BEGIN GIVEN TEXT
Innovation Through Interaction Intelligence using Wiki Solutions

The world is changing. “Who knows who” is the new competitive advantage. We have seen the old adage of 6 degrees of separation move to 3 degrees of separation, and with solutions like: LinkedIn, Ryze, Spoke and Vizible are all carving out offerings to increase interaction connections. As Bill Ives in his KM and Portal blog referred to the recent McKinsey research on interactions, knowledge worker productivity opportunities are driven by increasing interaction intelligence. For example, Toyota Motors constantly collaborate with their engineeers and managers to solve business challenges. Knowledge workers are now 80% of an organization’s assets, and learning to understand their interaction practices is critical to business success.

New solutions like wikis offer a competitive advantage as serial wiki innovator, Martin Cleaver communicates on a regular basis. A wiki is best defined as: a writeable intranet which users can make real-time changes to content they have permission to edit.

Companies leading the way achieving interaction advantage using wikis include: UK bank Dresner Kleinwort (DKW), Citibank and Bank of America. According to the former CIO of DKW, JP Rangaswami, ”the wiki counters what you might call the conference room questions problem, where peole have important ideas, information and questions to contribute, but do not want to be seen to do so directly. Small changes soon add up and make a real difference to productivity. When a wiki is set up to serve a certain project, email volume drops by 75 percent.”
END GIVEN TEXT
### WHAT THIS EXERCISE ASKS:
**1)** According to the piece on wikis and interaction intelligence, what share of an organization's assets do knowledge workers now make up?
**2)** Which solutions does the piece on wikis and interaction intelligence name as carving out offerings to increase interaction connections? List them all.
**3)** Carry the piece on wikis and interaction intelligence forward from the point where it stops.
The records are not needed for anything here.
BEGIN PROVIDED INFORMATION
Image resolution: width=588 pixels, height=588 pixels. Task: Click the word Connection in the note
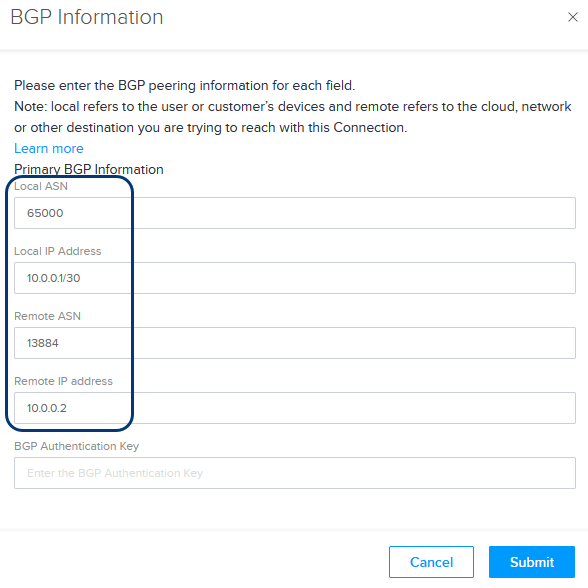[370, 128]
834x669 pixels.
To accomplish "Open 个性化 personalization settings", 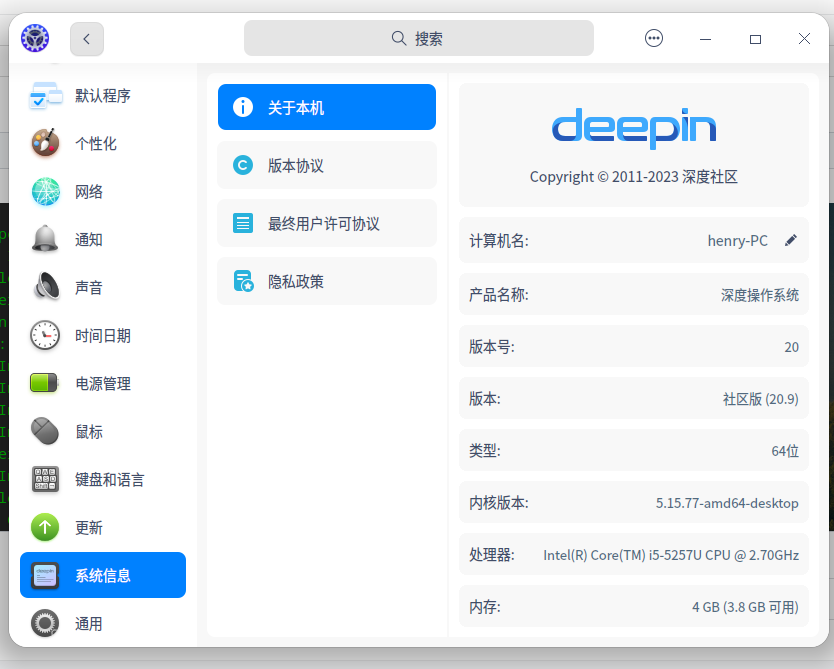I will (x=96, y=144).
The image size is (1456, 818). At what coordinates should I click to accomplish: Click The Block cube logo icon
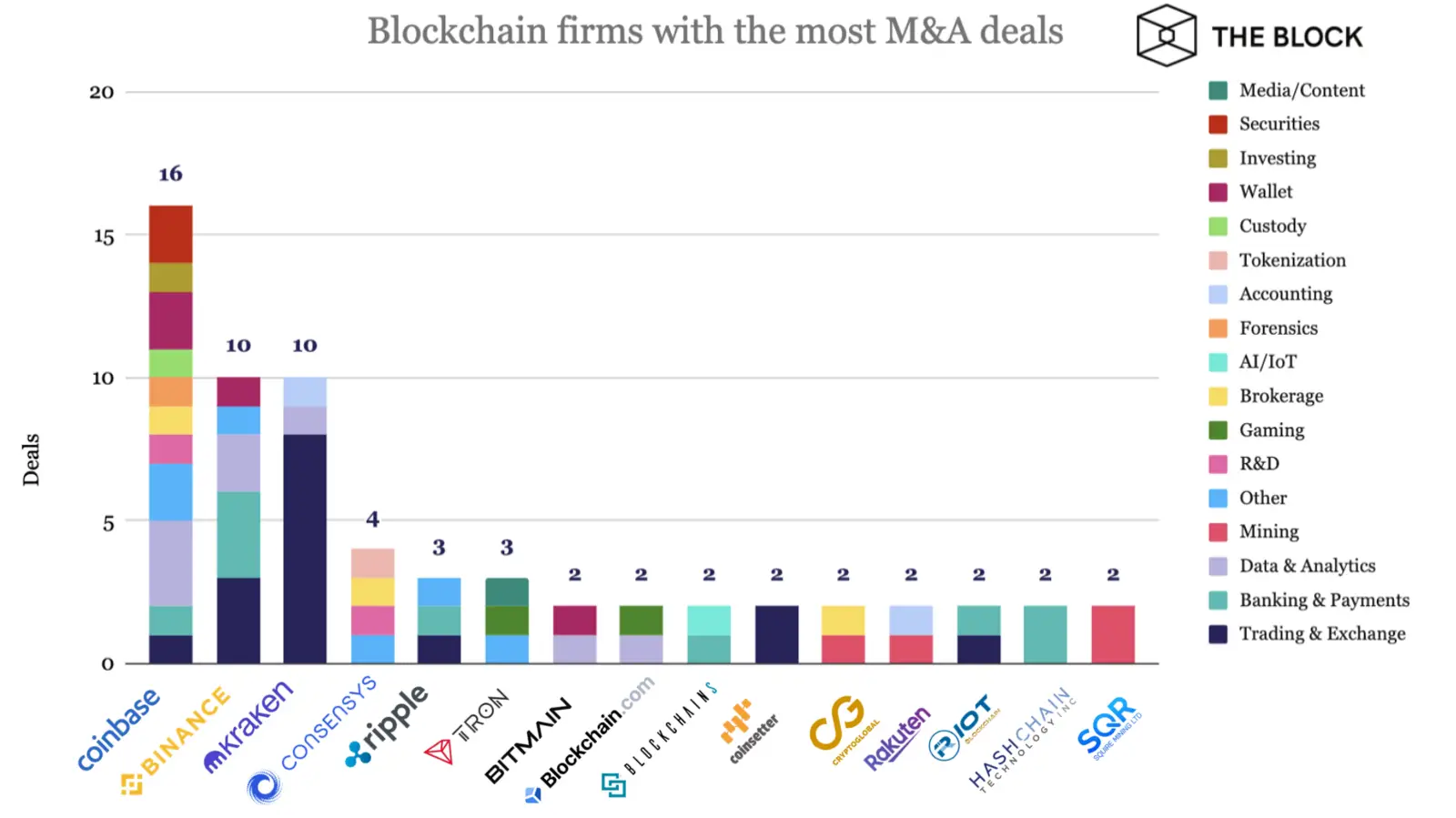click(1166, 36)
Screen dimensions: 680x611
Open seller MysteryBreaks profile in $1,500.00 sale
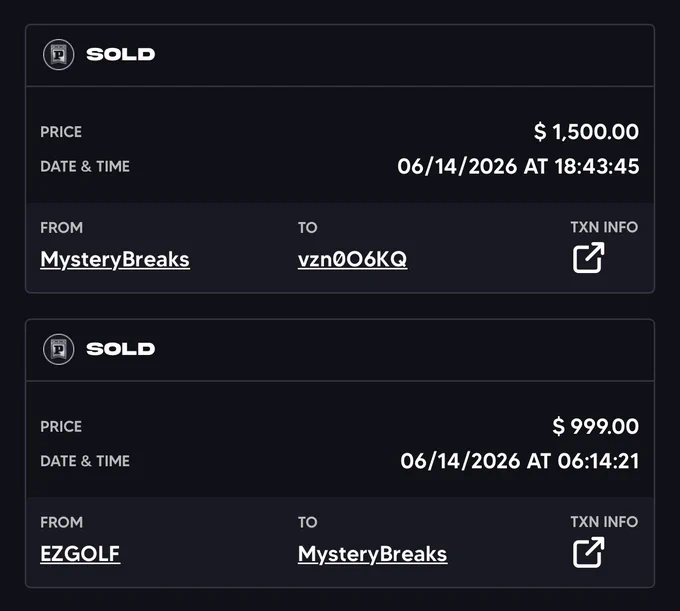click(115, 260)
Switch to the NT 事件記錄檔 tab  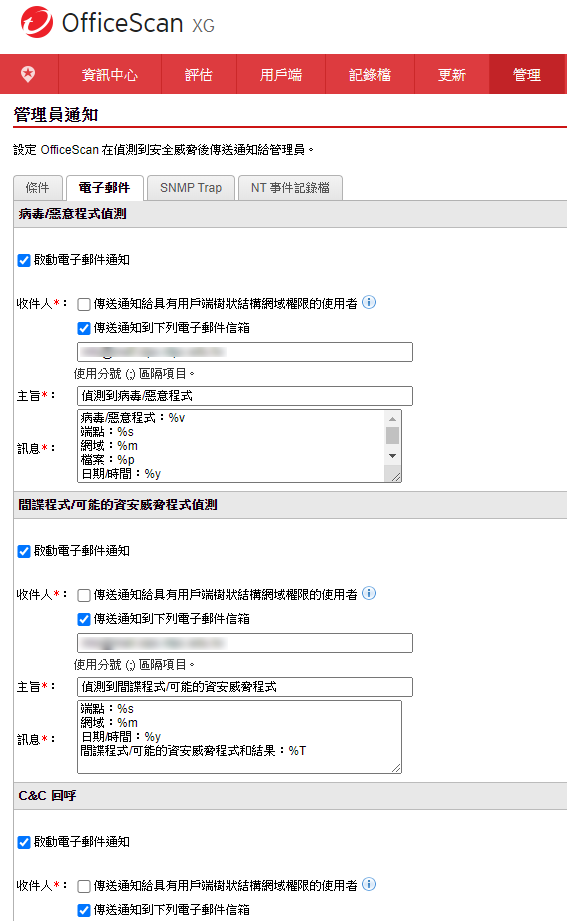tap(290, 188)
END PROVIDED INFORMATION
### LIST OF ANSWERS:
**1)** 80%

**2)** LinkedIn, Ryze, Spoke, Vizible

**3)**
Canada I believe is lagging behind so we have launched a new service offering to help close this gap. Check out Helixwikiconsulting.com or contact martin@helixcommerce.com. One of the things I learned when I was with Accenture as a practice partner was that everyone relied on the informal networks of who knew what to get the best and most relevant intelligence to rapidly solve customer needs. Irrespective of the millions of pages logically filed in the Knowledge Exchange, nothing was better than the material on the subject experts current files - not always resident on the internal KM portals.

As businesses transition to ensure experts are sharing their knowledge, there needs to be incentives and tools to enable them to easily contribute and iterate with other colleagues globally. Wikis are a powerful paradigm to help companies work differently. We are starting to use wikis with our Helix clients - we don’t have this right yet. We have learned that training alone and role modeling is insufficient - rather they need daily coaching and institualizaing these tools in their own cultures to unplug old habits.